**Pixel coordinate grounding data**
• • •
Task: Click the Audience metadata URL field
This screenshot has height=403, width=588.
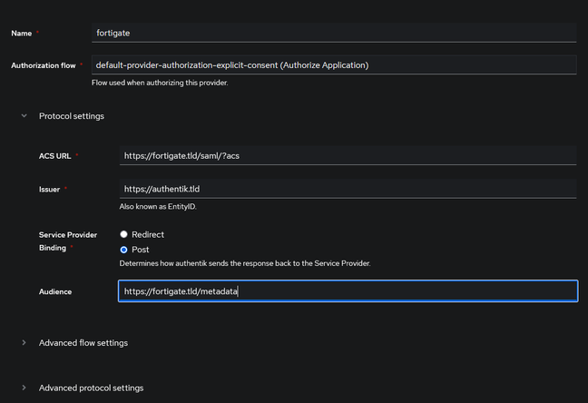Action: point(348,290)
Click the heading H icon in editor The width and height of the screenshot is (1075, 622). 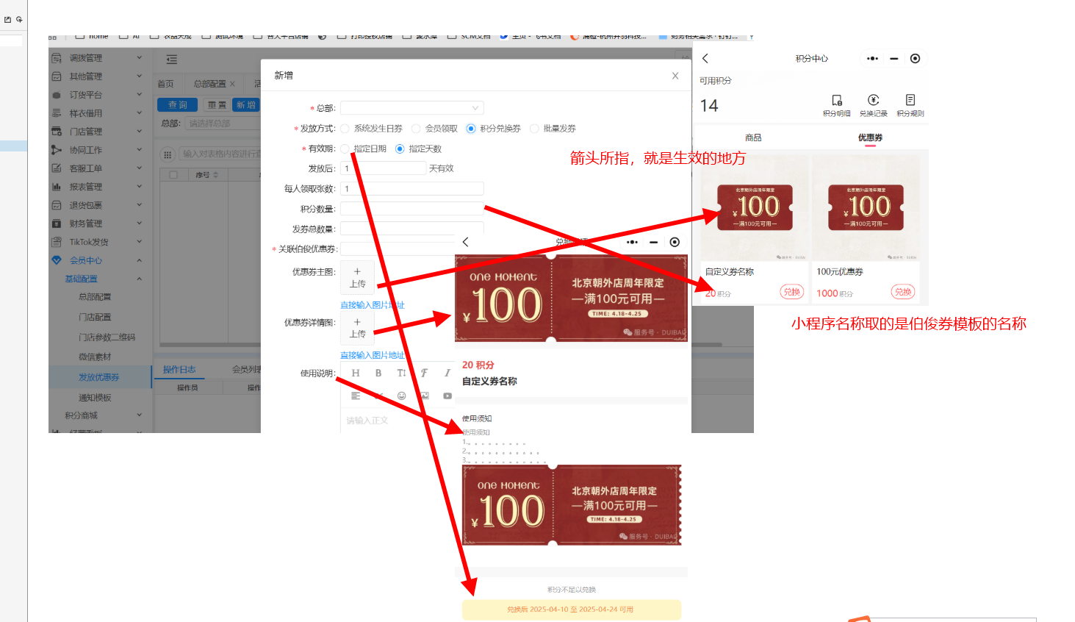(356, 373)
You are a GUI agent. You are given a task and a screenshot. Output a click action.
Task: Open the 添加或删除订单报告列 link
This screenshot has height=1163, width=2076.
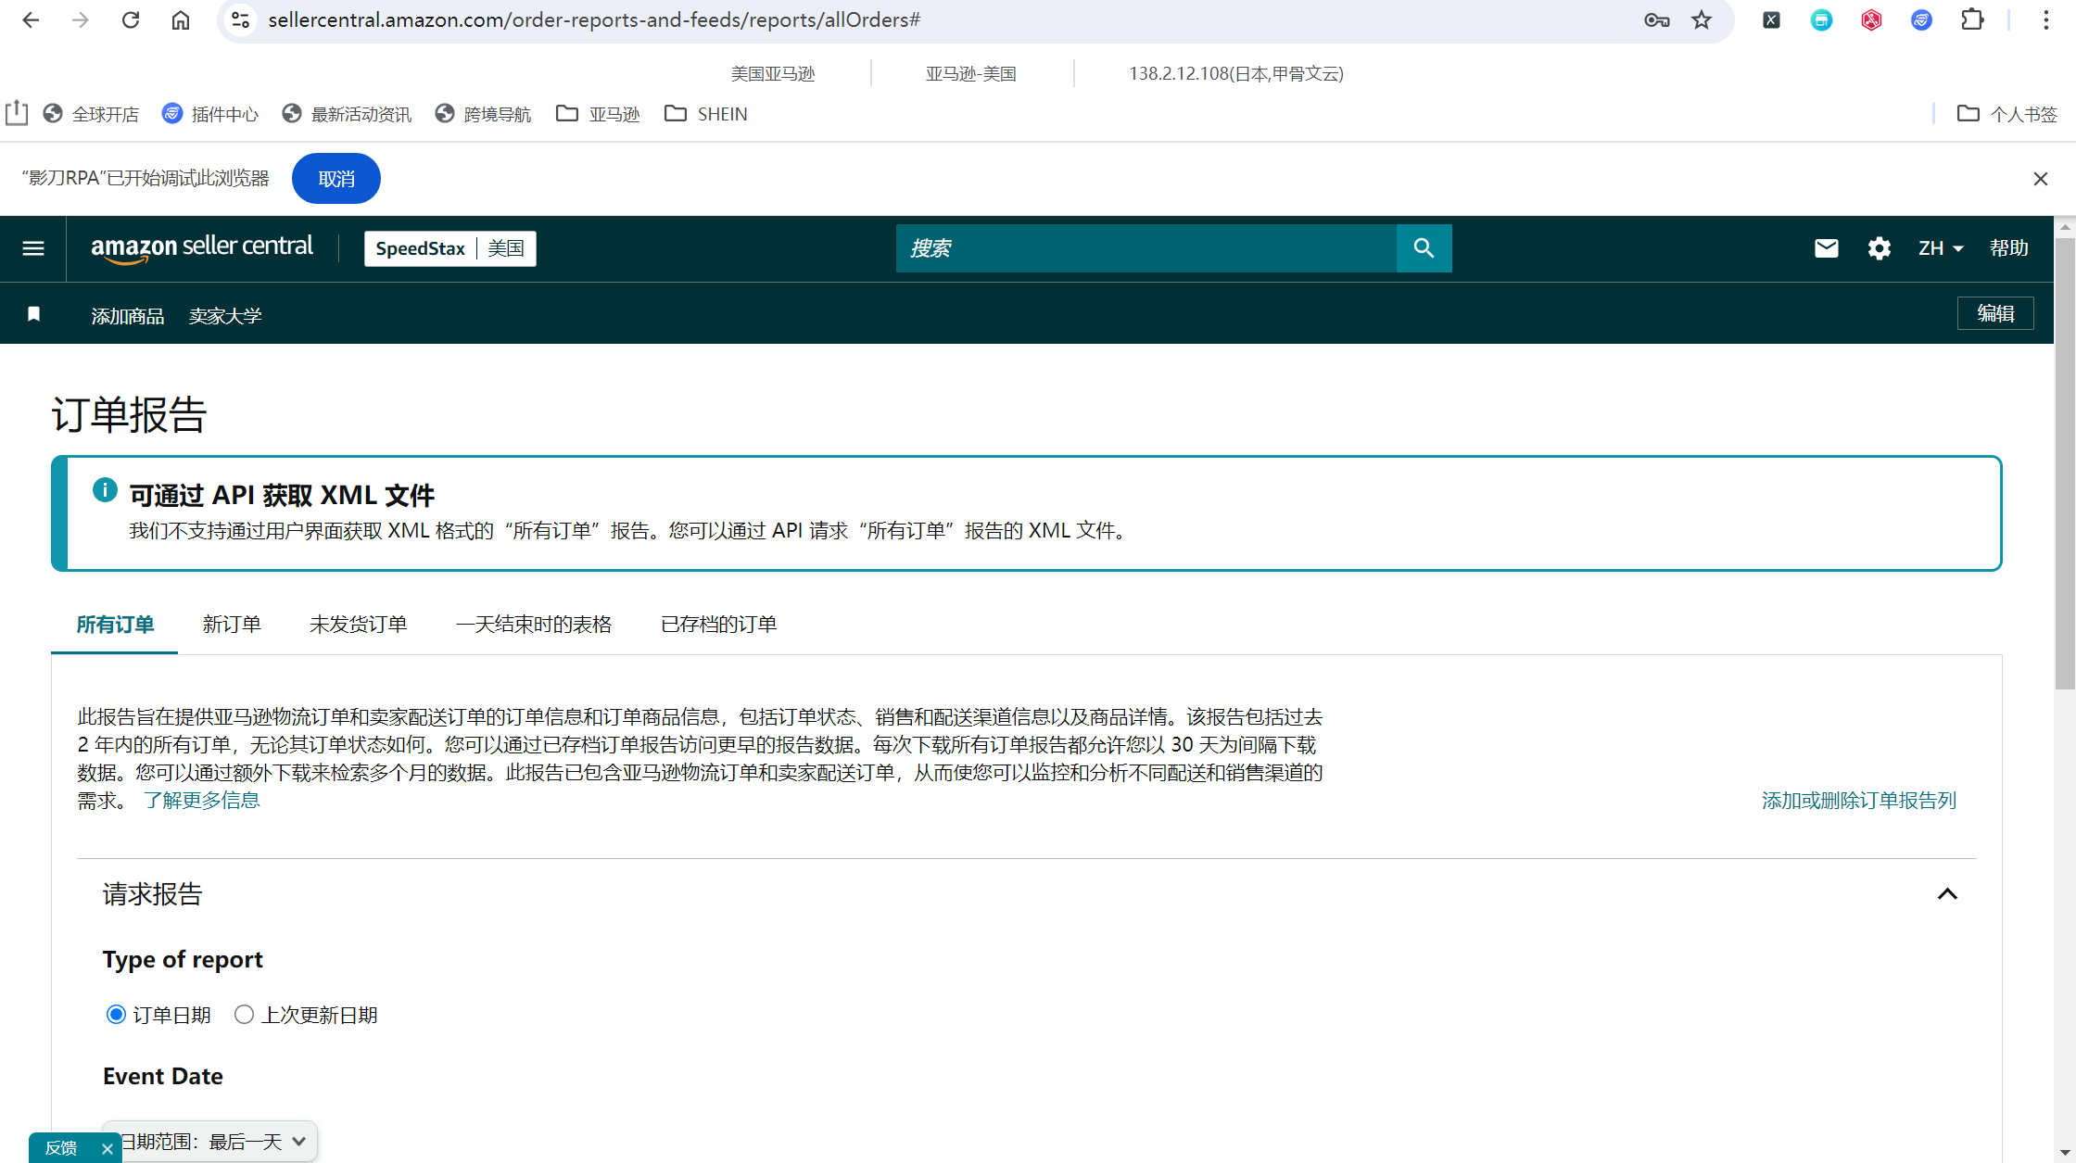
• • •
**TASK STATEMENT**
Copy exactly the lines from the line that contains "Task: Open the 添加或删除订单报告列 link" through the last line of the records above, both ends included, but leave out the pictures.

**OUTPUT OF THE EXERCISE**
Task: Open the 添加或删除订单报告列 link
This screenshot has height=1163, width=2076.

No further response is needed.